Print the data below exactly, but only the lines from the one containing "Click the lower Zrzut.pl partner link" down to the one containing "1024x475 pixels.", inclusive.

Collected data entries
*** Block opens ***

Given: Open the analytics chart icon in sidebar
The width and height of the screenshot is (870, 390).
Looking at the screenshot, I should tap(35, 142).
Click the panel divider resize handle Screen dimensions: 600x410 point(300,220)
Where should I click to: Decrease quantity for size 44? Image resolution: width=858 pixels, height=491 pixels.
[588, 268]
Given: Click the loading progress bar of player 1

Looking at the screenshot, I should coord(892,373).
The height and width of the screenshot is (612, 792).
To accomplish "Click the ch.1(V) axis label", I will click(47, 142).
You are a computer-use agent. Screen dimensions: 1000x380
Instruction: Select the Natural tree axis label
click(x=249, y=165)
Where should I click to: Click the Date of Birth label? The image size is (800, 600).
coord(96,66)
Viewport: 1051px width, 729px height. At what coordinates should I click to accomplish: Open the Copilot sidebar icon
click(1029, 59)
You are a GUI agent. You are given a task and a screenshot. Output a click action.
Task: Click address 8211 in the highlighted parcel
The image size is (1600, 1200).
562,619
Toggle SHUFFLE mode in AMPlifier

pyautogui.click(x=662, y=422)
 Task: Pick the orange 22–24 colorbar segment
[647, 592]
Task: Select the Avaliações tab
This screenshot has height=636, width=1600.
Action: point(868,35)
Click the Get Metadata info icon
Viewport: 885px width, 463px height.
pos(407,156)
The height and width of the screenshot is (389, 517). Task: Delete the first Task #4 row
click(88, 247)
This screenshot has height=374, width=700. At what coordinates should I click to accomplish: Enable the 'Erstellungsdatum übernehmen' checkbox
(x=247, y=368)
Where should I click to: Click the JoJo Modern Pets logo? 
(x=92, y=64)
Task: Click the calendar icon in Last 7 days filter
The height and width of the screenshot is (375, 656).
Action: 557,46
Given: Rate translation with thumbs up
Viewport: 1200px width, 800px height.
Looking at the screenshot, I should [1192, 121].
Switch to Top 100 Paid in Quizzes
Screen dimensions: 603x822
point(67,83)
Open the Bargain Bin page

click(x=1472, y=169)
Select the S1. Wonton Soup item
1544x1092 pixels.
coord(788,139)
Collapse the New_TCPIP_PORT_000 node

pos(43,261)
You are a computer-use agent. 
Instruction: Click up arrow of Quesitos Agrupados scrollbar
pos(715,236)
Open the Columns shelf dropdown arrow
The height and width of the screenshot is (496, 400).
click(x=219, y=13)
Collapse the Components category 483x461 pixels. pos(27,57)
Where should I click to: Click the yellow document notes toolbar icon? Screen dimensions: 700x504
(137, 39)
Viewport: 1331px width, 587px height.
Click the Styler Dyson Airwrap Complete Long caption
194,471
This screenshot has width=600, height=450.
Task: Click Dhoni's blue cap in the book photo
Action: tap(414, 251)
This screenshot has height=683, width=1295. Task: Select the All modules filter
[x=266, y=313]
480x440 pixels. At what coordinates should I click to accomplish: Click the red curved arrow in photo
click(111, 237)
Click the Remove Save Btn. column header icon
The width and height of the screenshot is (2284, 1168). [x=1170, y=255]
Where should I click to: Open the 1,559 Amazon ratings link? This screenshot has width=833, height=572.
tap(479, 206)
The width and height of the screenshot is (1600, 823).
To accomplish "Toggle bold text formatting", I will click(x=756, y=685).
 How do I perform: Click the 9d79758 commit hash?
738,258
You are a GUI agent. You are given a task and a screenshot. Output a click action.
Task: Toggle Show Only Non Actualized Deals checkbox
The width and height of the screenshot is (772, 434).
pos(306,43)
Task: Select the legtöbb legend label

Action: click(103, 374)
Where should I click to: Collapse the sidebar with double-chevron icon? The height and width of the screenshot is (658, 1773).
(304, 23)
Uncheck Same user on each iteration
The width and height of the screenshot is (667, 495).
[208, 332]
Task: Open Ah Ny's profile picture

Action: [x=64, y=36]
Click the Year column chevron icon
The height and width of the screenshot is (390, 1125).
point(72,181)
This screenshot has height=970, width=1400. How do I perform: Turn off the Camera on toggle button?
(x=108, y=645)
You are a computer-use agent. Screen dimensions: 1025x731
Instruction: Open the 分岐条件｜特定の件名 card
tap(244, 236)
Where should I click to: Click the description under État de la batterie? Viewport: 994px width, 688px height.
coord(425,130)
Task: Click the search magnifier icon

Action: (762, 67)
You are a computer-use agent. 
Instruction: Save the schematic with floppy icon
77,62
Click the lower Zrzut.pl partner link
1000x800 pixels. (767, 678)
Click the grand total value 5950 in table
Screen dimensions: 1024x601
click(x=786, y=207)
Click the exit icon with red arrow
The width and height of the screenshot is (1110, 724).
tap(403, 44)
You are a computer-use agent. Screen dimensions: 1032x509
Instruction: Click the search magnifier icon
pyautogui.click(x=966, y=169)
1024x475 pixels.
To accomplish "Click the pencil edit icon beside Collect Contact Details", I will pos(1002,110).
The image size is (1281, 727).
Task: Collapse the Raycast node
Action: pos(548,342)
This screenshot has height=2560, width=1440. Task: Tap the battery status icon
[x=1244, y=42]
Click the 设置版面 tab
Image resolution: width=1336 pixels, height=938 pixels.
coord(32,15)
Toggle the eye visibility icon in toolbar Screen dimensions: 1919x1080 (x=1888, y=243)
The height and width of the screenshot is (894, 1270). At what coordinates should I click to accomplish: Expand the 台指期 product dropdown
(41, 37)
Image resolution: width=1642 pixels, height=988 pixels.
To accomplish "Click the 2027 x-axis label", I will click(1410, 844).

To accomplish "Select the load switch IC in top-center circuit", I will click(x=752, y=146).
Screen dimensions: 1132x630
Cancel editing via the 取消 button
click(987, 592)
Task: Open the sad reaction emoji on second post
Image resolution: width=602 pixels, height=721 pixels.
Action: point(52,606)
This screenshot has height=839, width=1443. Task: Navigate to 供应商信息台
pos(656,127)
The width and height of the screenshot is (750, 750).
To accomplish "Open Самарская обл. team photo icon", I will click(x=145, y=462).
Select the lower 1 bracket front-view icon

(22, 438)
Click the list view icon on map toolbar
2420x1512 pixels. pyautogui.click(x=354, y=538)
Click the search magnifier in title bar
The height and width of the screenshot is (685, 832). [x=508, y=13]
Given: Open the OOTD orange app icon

*** Block closes ***

Solution to the exercise:
Click the lower Zrzut.pl partner link
1000x800 pixels. (767, 678)
Click the grand total value 5950 in table
Screen dimensions: 1024x601
click(x=786, y=207)
Click the exit icon with red arrow
The width and height of the screenshot is (1110, 724).
tap(403, 44)
You are a computer-use agent. Screen dimensions: 1032x509
Instruction: Click the search magnifier icon
pyautogui.click(x=966, y=169)
1024x475 pixels.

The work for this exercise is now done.